Also take Greenplum as example, Greenplum support *BIGINT* instead of *LONG*, so we can define in *greenplum.xml*
```
<TYPE_DEF ID="Long" EXPRESSION="BIGINT"/>
```
contrast with the configuration in *default.xml*
```
<TYPE_DEF ID="Long" EXPRESSION="LONG"/>
```
*Data source SDK* provides conversion types from default to target dialect with same type id.
### Adaptor
Adaptor provides a list of API like get metadata and data from data source.
*Data source SDK* provides a default implementationdevelopers can create a new class to extends it and have their own implementation.
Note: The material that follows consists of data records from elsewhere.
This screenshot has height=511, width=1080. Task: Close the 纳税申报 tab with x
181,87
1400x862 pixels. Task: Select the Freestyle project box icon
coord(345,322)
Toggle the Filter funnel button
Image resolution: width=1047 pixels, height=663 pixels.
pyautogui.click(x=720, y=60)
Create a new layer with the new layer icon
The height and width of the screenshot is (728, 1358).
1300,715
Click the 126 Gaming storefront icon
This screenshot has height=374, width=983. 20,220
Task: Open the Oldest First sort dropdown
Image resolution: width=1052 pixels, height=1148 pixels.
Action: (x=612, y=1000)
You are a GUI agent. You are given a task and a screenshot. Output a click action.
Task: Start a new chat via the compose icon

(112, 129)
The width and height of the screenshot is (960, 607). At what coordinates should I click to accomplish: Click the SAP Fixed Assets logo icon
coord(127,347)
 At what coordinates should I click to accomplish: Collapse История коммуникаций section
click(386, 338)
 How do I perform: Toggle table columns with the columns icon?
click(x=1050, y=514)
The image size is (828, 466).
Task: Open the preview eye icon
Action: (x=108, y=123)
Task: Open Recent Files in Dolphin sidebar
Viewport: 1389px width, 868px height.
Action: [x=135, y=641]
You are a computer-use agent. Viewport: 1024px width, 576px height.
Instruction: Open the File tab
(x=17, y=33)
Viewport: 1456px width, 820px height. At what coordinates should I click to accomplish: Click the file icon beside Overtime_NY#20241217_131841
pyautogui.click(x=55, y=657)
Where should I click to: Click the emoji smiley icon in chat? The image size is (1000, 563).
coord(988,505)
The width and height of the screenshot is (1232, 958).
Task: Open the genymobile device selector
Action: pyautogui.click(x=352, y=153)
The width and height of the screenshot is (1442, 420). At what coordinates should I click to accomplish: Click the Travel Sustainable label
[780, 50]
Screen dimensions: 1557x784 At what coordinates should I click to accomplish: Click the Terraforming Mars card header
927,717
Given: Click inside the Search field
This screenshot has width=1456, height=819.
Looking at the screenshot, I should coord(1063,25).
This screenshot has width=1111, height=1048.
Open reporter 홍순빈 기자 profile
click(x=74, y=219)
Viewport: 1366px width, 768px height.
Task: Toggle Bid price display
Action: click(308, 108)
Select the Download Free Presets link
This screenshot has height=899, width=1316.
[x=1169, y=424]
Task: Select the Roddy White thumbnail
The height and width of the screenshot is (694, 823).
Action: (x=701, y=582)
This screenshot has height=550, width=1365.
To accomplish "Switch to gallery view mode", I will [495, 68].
{% highlight Groff markup %}
org.apache.kylin.sdk.datasource.adaptor.DefaultAdaptor
{% endhighlight %}
Adaptor also reserves a function *fixSql(String sql)*.
After the conversion with the conversion framework, if the sql still have some problems to adapt the target dialect, developers can implement the function to fix sql finally.
## How to enable data source for Kylin
Some new configurations:
{% highlight Groff markup %}
kylin.query.pushdown.runner-class-name=org.apache.kylin.query.pushdown.PushdownRunnerSDKImpl
kylin.source.default=16
kylin.source.jdbc.dialect={Dialect}
kylin.source.jdbc.adaptor={Class name of Adaptor}
kylin.source.jdbc.user={JDBC Connection Username}
kylin.source.jdbc.pass={JDBC Connection Password}
kylin.source.jdbc.connection-url={JDBC Connection String}
kylin.source.jdbc.driver={JDBC Driver Class Name}
{% endhighlight %}
Take mysql as an example:
{% highlight Groff markup %}
kylin.query.pushdown.runner-class-name=org.apache.kylin.query.pushdown.PushdownRunnerSDKImpl
kylin.source.default=16
kylin.source.jdbc.dialect=mysql
kylin.source.jdbc.adaptor=org.apache.kylin.sdk.datasource.adaptor.MysqlAdaptor
kylin.source.jdbc.user={MYSQL_USERNAME}
kylin.source.jdbc.pass={MYSQL_PASSWORD}
kylin.source.jdbc.connection-url=jdbc:mysql://{HOST_URL}:3306/{DATABASE_NAME}
kylin.source.jdbc.driver=com.mysql.jdbc.Driver
{% endhighlight %}
Put the configuration file *{dialect}.xml* under directory $KYLIN_HOME/conf/datasource.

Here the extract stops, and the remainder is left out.